That strange sweetness that lingers after you eat an artichoke


We recently ran an item about strange food reactions (what happens to urine after you eat red beets or asparagus, for example). A reader commented that we’d missed out on a personal favorite: the lingering sweetness that eating an artichoke imparts to the senses.

Try it. Eat a fresh, steamed artichoke and then take a sip of water. The water will taste sweet. (It doesn’t work with pickled artichoke hearts.)

What’s the science behind this, we wondered.

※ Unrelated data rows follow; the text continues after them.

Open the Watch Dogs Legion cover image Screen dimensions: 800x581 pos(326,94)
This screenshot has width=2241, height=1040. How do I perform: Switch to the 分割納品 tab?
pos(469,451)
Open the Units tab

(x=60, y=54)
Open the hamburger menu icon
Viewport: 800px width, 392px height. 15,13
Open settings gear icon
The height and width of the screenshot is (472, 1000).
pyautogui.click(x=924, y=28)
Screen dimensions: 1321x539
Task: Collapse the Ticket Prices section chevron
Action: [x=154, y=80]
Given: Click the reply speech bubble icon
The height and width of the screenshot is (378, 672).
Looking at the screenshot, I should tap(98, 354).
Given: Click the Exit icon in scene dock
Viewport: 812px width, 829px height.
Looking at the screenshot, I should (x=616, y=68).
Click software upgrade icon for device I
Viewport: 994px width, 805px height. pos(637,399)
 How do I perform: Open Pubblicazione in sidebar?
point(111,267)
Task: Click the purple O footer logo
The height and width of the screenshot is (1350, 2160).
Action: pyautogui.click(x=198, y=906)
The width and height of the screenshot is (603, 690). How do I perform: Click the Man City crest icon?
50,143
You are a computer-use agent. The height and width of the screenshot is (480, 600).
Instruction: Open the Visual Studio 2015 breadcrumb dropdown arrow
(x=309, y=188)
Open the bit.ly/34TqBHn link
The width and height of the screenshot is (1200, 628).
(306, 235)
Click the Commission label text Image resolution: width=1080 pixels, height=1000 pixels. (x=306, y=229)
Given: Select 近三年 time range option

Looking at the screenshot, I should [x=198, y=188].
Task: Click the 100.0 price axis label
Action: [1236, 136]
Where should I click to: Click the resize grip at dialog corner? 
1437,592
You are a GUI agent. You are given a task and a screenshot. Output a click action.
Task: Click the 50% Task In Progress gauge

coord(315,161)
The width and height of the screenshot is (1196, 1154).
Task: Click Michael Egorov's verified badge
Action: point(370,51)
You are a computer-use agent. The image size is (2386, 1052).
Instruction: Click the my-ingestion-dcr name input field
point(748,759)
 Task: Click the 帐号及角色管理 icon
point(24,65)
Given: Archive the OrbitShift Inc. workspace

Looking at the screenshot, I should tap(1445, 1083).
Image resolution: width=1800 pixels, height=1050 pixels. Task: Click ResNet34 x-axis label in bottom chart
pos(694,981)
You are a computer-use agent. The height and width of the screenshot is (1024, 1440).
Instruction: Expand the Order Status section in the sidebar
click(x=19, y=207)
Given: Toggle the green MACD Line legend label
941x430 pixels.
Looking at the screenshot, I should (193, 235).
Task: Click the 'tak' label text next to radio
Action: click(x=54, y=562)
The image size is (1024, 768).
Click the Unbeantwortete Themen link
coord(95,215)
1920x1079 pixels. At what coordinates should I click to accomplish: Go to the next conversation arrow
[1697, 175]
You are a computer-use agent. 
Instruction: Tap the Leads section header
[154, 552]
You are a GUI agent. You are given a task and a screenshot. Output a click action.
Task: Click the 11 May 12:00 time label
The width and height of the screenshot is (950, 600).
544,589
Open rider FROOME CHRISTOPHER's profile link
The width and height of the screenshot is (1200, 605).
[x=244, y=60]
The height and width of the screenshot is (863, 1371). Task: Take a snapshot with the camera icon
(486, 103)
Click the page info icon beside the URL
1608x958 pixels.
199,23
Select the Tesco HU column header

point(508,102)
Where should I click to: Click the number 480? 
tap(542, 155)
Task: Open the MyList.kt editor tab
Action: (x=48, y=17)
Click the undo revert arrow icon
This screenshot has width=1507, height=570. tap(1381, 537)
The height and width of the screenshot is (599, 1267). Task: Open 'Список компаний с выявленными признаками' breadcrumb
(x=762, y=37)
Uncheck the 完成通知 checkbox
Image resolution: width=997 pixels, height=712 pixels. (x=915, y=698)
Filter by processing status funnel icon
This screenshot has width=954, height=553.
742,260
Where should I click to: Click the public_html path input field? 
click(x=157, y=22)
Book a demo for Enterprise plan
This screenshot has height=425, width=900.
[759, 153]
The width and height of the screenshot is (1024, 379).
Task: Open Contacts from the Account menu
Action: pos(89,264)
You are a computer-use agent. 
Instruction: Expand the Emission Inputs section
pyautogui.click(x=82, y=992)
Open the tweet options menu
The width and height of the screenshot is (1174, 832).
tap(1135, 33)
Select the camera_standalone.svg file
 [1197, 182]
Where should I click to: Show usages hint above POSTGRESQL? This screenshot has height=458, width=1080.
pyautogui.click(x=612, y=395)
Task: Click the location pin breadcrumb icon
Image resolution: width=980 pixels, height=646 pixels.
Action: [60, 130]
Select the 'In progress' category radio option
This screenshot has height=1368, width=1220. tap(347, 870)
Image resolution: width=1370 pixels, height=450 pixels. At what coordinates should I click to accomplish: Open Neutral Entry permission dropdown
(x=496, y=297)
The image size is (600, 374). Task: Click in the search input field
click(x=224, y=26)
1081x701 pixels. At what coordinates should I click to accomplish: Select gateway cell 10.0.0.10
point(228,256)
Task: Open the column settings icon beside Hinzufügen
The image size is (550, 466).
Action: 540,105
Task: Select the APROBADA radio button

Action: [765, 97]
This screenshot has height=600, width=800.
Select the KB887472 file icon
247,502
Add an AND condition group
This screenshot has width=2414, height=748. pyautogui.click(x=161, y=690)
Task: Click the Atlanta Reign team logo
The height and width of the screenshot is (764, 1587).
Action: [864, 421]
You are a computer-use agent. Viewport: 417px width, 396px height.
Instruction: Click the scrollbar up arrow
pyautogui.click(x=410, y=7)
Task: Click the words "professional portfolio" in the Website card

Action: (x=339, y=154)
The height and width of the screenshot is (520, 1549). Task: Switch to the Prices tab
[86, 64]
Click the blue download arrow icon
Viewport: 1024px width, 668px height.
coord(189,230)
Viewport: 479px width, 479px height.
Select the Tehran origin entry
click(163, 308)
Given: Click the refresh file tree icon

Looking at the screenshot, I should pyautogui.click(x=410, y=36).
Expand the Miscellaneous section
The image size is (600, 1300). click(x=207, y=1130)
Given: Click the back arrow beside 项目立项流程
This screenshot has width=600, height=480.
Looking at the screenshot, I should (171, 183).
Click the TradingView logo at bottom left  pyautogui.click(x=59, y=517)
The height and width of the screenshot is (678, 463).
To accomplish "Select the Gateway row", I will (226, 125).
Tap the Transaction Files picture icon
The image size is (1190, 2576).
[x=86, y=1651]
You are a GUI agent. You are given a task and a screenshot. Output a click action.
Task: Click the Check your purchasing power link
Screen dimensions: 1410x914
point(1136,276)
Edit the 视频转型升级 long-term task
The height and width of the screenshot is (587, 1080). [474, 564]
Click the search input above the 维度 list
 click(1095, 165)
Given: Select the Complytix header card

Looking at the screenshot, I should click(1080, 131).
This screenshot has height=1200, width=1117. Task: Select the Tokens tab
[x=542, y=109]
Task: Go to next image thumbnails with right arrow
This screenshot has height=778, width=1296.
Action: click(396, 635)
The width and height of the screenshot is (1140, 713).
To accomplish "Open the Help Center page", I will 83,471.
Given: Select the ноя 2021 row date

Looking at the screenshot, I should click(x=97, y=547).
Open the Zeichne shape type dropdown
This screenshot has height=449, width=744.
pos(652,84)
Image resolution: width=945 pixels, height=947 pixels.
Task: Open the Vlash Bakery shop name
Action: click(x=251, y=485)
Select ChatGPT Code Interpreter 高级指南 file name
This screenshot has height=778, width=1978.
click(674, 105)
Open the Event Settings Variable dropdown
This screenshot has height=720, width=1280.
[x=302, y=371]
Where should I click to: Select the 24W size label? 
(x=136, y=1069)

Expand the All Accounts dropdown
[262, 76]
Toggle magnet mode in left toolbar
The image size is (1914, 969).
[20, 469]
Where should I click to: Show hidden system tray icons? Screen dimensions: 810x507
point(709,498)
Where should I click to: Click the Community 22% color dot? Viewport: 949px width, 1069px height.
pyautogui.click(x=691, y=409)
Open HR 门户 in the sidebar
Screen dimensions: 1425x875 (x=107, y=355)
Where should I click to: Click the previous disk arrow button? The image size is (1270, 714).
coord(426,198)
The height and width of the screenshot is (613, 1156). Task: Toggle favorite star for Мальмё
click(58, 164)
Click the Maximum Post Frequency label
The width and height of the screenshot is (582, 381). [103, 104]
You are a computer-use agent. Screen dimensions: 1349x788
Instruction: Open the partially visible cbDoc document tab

Searching the biomedical databases, we found a landmark 1972 paper on the topic, published in the journal Science. Two chemicals in artichokes were implicated in the study: cholorgenic acid and cynarin. The scientists assessed how sweet water tasted after: a) eating artichoke extract; b) consuming cynarin; c) consuming cholorigenic acid. The artichoke extract made the water sweeter than either of the two chemicals alone.

Of the two identified chemicals, cynarin seems to be the one most studied. It stimulates bile production and is a diuretic, apparently. Back in the 1970s, a few medical studies explored its potential as a cholesterol-lowering agent: I found one from 1975 that reported positive results in a group of 30 patients compared with 30 controls, and another from 1977, of 17 patients with abnormally high cholesterol due to a family condition, that found it didn’t help at all. I saw articles exploring cynarin as a potential immunosuppresant, or artichoke extract as a remedy for irritable bowel syndrome, and another exploring the therapeutic effects of administering cynarin up the rectum. (The literature also revealed an “exceptionally rare case” of contact dermatitis caused by touching an artichoke.)

These kinds of findings may explain why artichoke extracts are for sale on all kinds of medicinal/herbal websites. Me, I’d rather eat artichokes.

Back to the taste effect. To find out more, I e-mailed one of the original authors on the 1972 paper, Linda M. Bartoshuk, Bushnell Professor at the University of Florida Smell and Taste Center. Here’s what she had to say:

“I have not worked on this recently, but the most likely explanation I know is that cynarin inhibits some part of the sweet receptor. Washing off the cynarin releases that inhibition, sending a message to the brain along the fibers that mediate sweet taste. The artichoke effect is one of a large number of similar effects: Removing a stimulus triggers taste. We call these effects ‘water tastes.’ ”

Bartoshuk went on to add, interestingly, that right now scientists are arguing about how many sweetness receptors there are on our tongues. “The current lore is that there is only one sweet receptor,” she says. “The problem [with] this explanation is that it requires that all sweets taste alike. Obviously this is not true.

“The believers argue that some sweets taste different because of the addition of another taste (e.g., bitter taste of saccharin). But those of us who do not taste some of the off tastes of sweeteners ( I am one of them) know that all sweets are not alike. For example, to me the sweetness of aspartame is very unlike the sweetness of sucrose.” (Sucrose is regular old table sugar, the stuff we get from sugar cane and sugar beets.)

True. I find aspartame cloying, Splenda much less so. A friend, on the other hand, noticed instantly (and was outraged) when I tried to pass off a Splenda-sweetened Diet Coke as regular old Diet Coke. I just had a stevia-sweetened drink and I didn’t care for it, though to be fair, that might have more to do with the weird not-quite-orange flavoring.